Cas allégué de négligence par la Commission scolaire de Laval - La Cour supérieure suspend la cause d'une élève dyslexique

La cause d'une adolescente dyslexique souffrant de troubles de l'audition qui n'aurait pas reçu les services requis de la part de la Commission scolaire de Laval devra être suspendue et ne pourra — pour le moment — être entendue par le Tribunal des droits de la personne.

La Cour supérieure en a décidé ainsi le 14 septembre dernier, donnant ainsi raison à la Commission scolaire de Laval qui avait déposé une requête pour «double recours».

En effet, la Commission scolaire de Laval a fait valoir qu'il ne servait à rien de porter devant les tribunaux, quels qu'ils soient, la cause de la jeune plaignante dyslexique, puisqu'un recours collectif sur le même sujet chemine dans le système judiciaire depuis 2003 et qu'un dénouement est prévu prochainement.
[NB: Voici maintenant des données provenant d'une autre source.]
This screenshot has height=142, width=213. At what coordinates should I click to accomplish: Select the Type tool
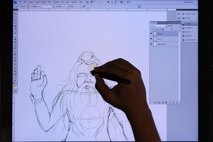tap(15, 61)
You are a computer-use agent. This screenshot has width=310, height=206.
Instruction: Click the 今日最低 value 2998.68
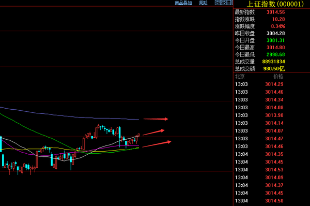tap(275, 54)
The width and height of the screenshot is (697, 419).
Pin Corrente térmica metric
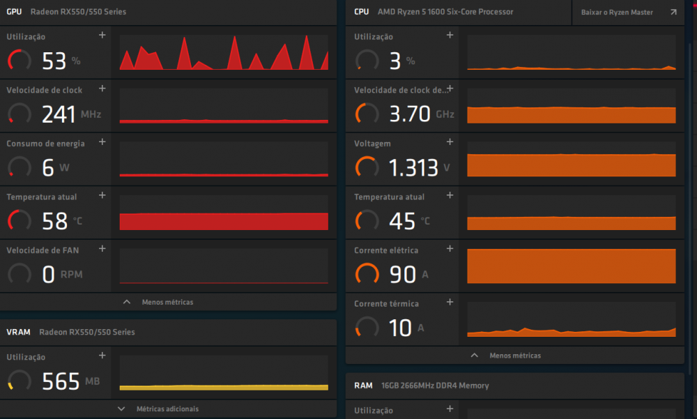(x=450, y=302)
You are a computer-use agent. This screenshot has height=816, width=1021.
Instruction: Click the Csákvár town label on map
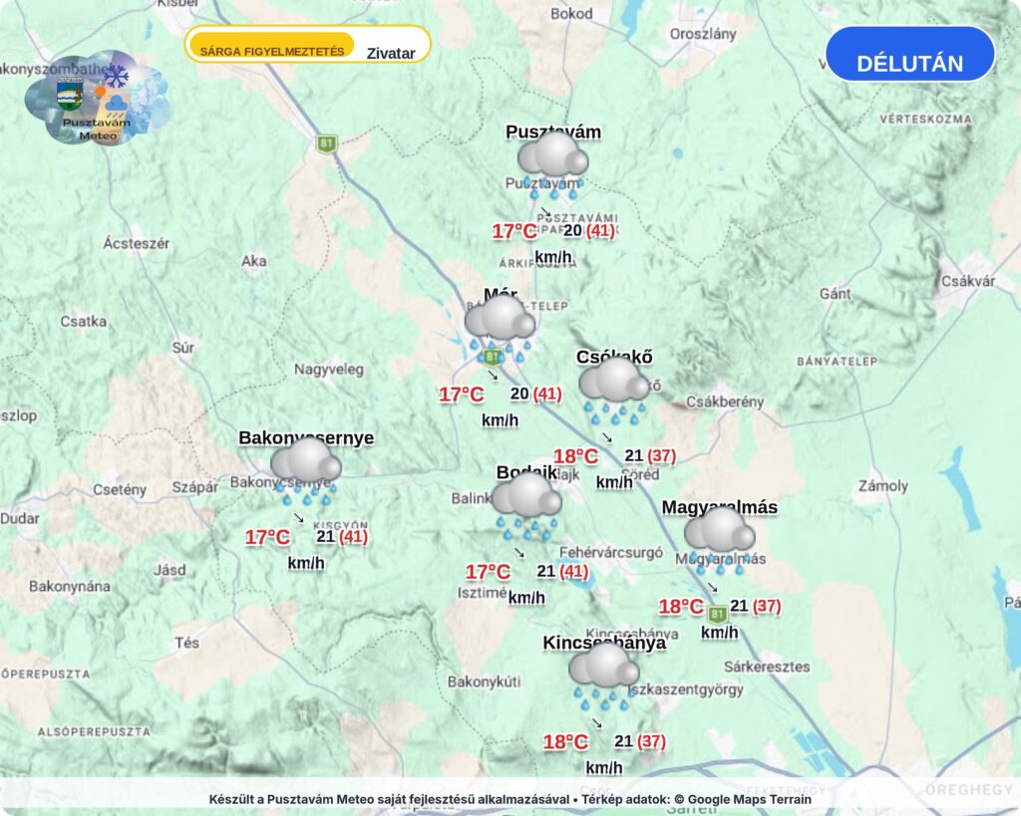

Cela évite ainsi que deux procès soient menés en parallèle à grands frais et que deux jugements contradictoires soient prononcés.

Selon l'avocate de la Commission des droits de la personne qui représente la jeune Vanessa Perlo et ses parents, suspendre la tenue du procès devant le Tribunal des droits de la personne ne fera qu'allonger les délais inutilement. «Ce que j'ai tenté de plaider, mais ça n'a pas été retenu, c'est que rien n'empêche de faire le procès devant le Tribunal en attendant que soit connue la décision des juges dans le recours collectif», explique Me Anasthasia Bitzakidis. De cette manière, si le jugement dans le recours collectif ne couvre pas le cas de la jeune Vanessa, elle n'aura pas perdu son droit au tribunal, ajoute l'avocate.

En juin dernier, donnant suite à une plainte déposée en août 2008, la Commission scolaire de Laval avait été blâmée par la Commission des droits de la personne et des droits de la jeunesse (CDPDJ) et sommée de verser 48 000 $ à la jeune fille et ses parents. La Commission scolaire de Laval n'a pas obtempéré et a déposé une requête pour double recours. «En s'adressant à la Cour supérieure avec une telle requête, la commission scolaire a voulu court-circuiter le processus. Quel aurait été le préjudice pour elle?», a demandé Me Bitzakidis.